But just as compelling, at least to me, are the cars you’d invite along. So let us say, just for the sake of amusement, whatever venue was chosen had space for just ten machines. Which would they be?

For me some are essential, like a little 500 of the kind in which he made his name. A C-type Jaguar too, because the work he did perfecting its disc brakes with Norman Dewis and others helped change not just motor racing, but motoring itself.

Of course there’s have to be a Mercedes 300SLR and a Vanwall in which he helped the marque become the first British make to win the Constructors’ title too. An Aston Martin DBR1 seems essential, as does a Cooper-Climax T43 in which he won Cooper’s first F1 race in Argentina in 1958 and the first by a mid-engined car. And a Lotus 18 because he always ranked his wins in Rob Walker’s at Monaco and the Nurburgring among his finest.

But we’re already up to seven cars and could you really not have a Maserati 250F there? The car he raced privately that got him noticed by Alfred Neubauer and which therefore set the course for the rest of his racing life? And I think any celebration of Stirling’s life would be poorer without a Ferrari 250SWB, like that in which he won his final two TTs at Goodwood in 1960 and 1961.

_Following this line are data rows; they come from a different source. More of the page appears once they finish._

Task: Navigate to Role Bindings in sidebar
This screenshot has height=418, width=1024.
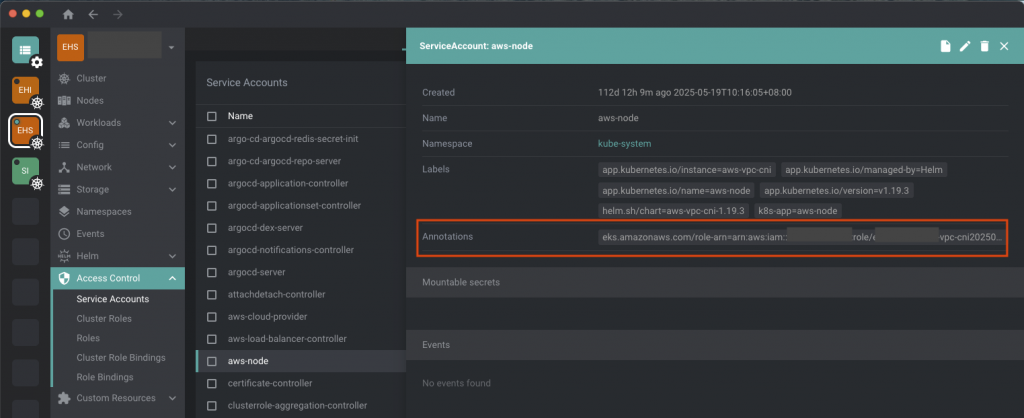Action: [x=106, y=377]
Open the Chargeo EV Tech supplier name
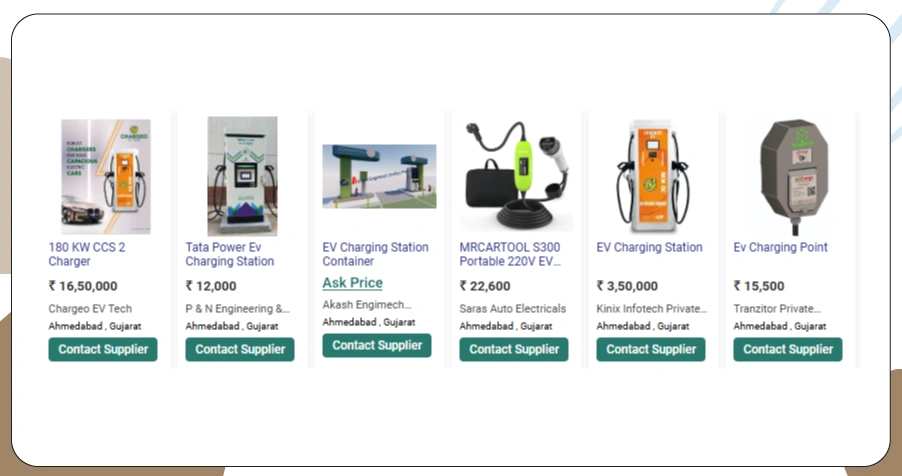This screenshot has height=476, width=902. 90,309
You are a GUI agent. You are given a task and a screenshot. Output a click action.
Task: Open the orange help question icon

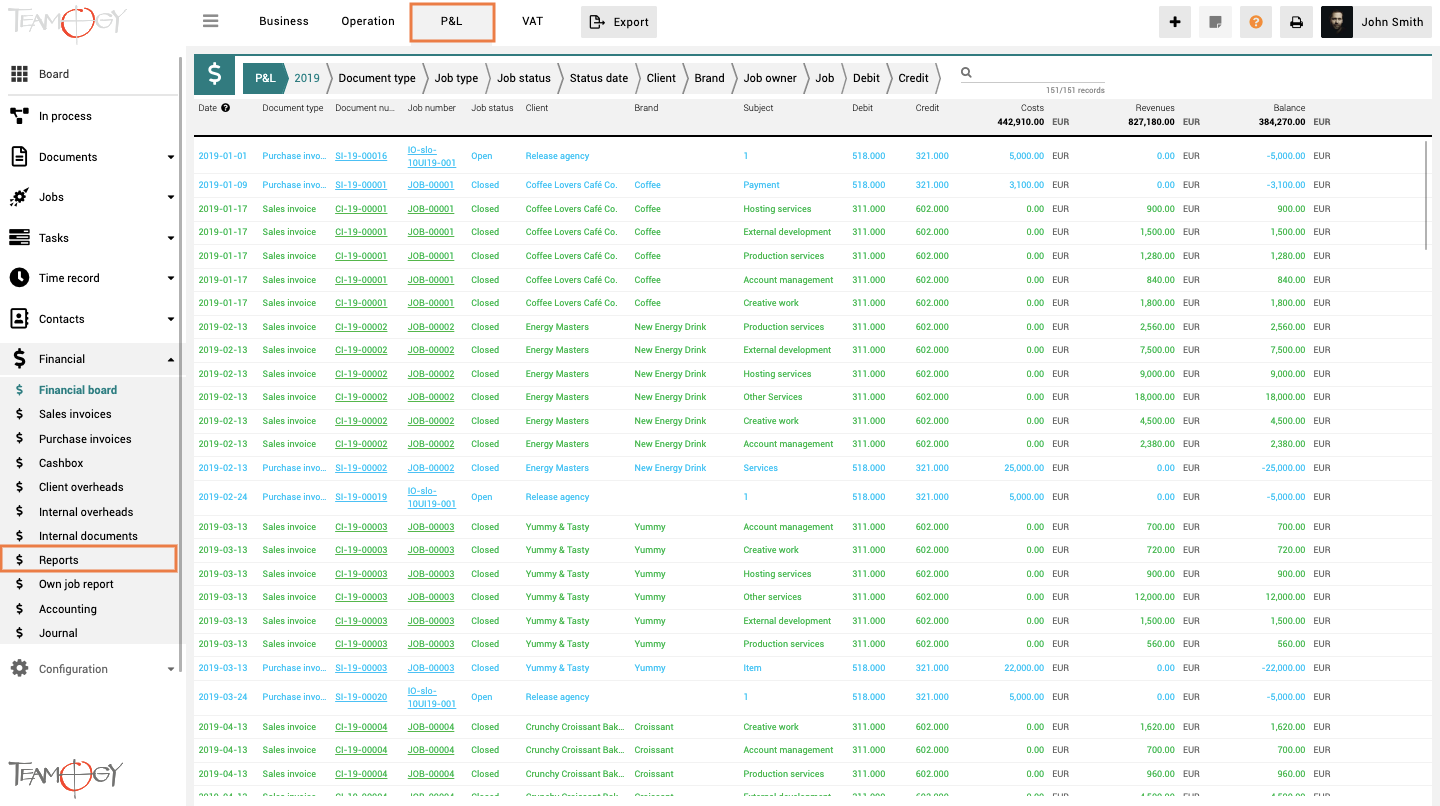1256,22
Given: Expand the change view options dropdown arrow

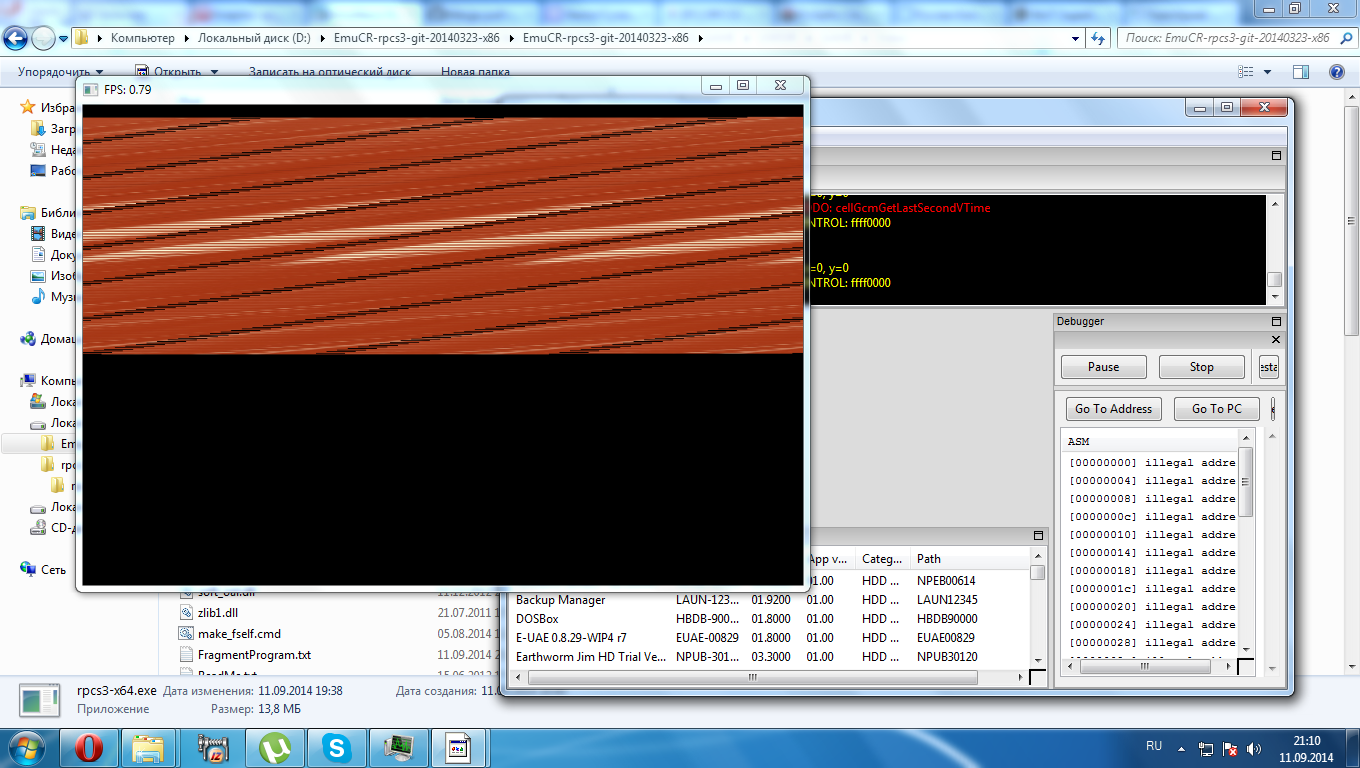Looking at the screenshot, I should [1268, 72].
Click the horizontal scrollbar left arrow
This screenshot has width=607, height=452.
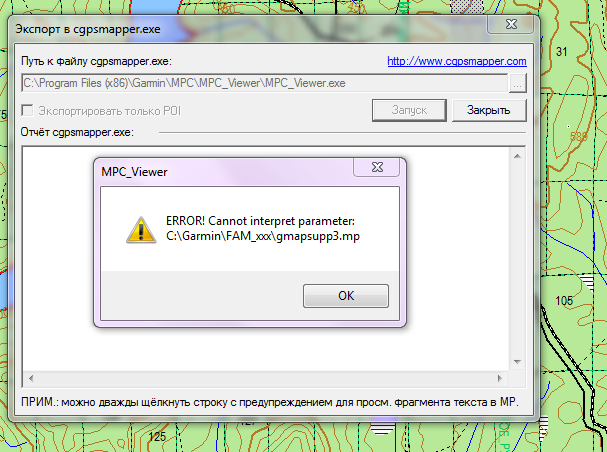click(x=31, y=378)
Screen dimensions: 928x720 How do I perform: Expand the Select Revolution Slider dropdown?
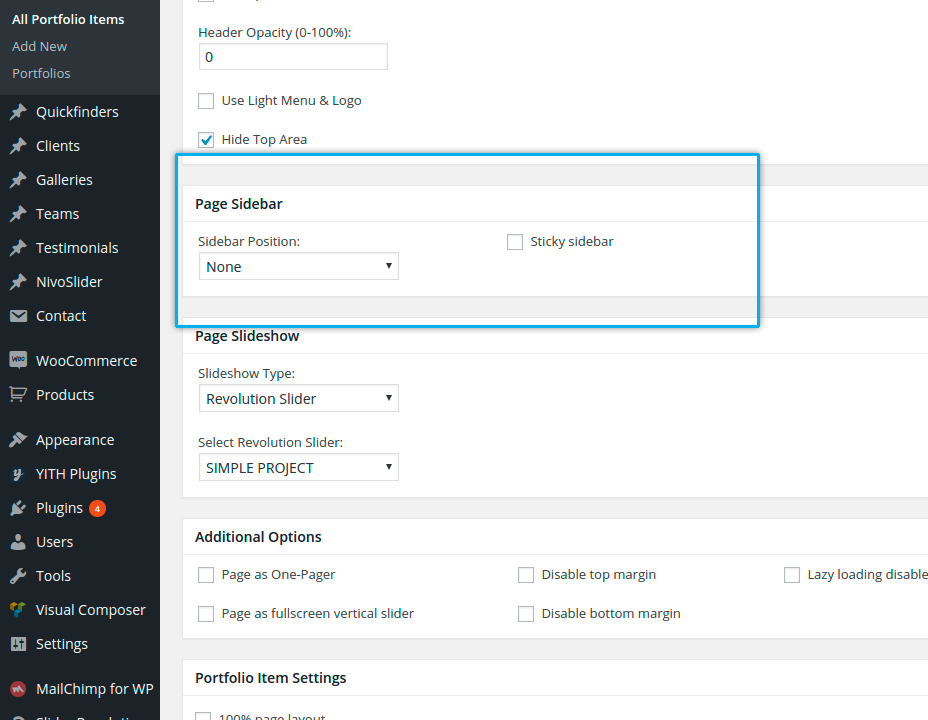(298, 468)
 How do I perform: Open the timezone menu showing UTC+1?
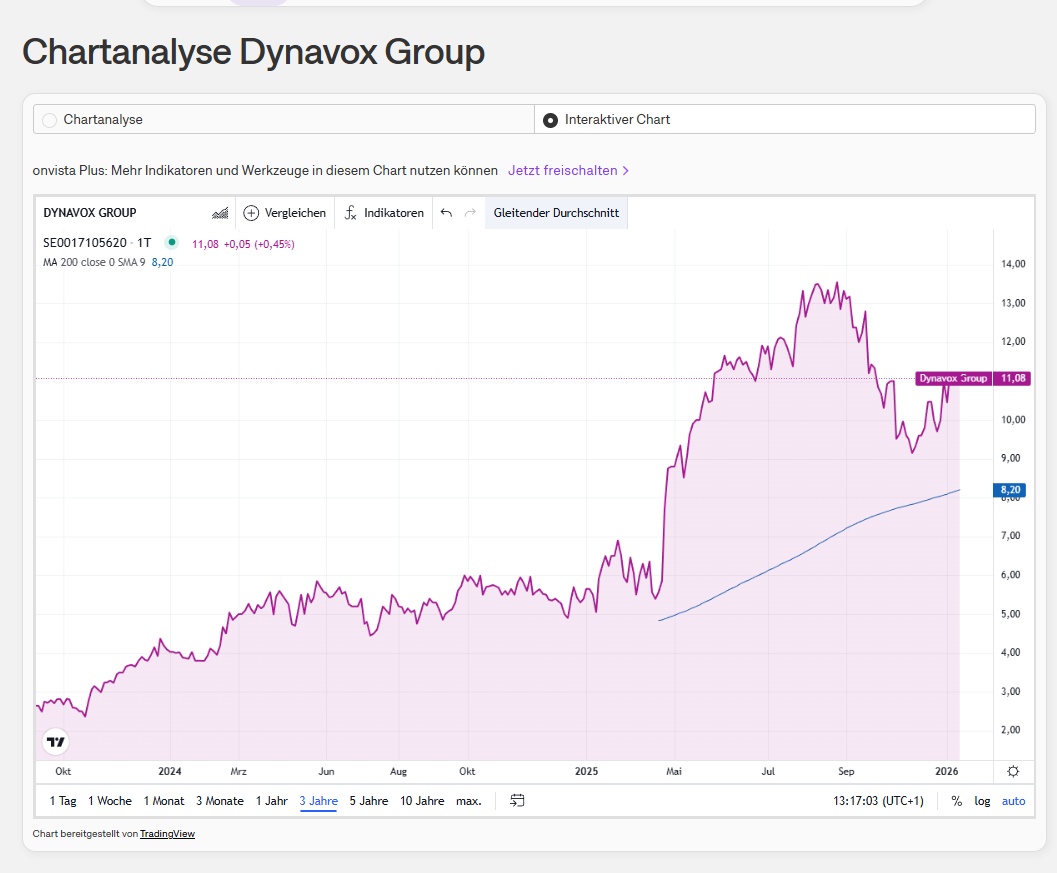pos(878,801)
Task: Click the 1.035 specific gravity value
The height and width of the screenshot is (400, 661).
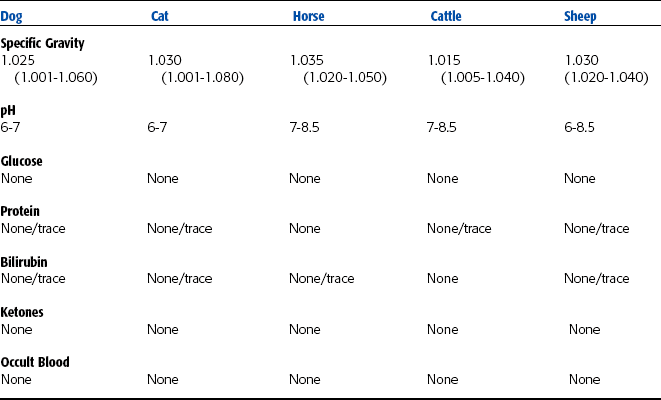Action: tap(306, 60)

Which leaves just one which must surely be the oddball Ferguson-Climax P99 in which he won the 1961 Oulton Park Gold Cup. Why? Actually not because it was then and remains to this day the only car to win a Formula 1 race car equipped with four-wheel drive, or at least not entirely. I’d have it there because it was the car that Stirling, a technophile of the very first order, most often told me was the one he most enjoyed racing.
Which would I leave out? Probably the BRM V16 he reckoned was the worst car he ever drove (though there were plenty of candidates) and the Audi 80 in which he so bitterly regretted returning to racing.

When and in what form this celebration will take place is in the hands of forces beyond our control, but as soon as there is any news about it, we will be sure to let you know.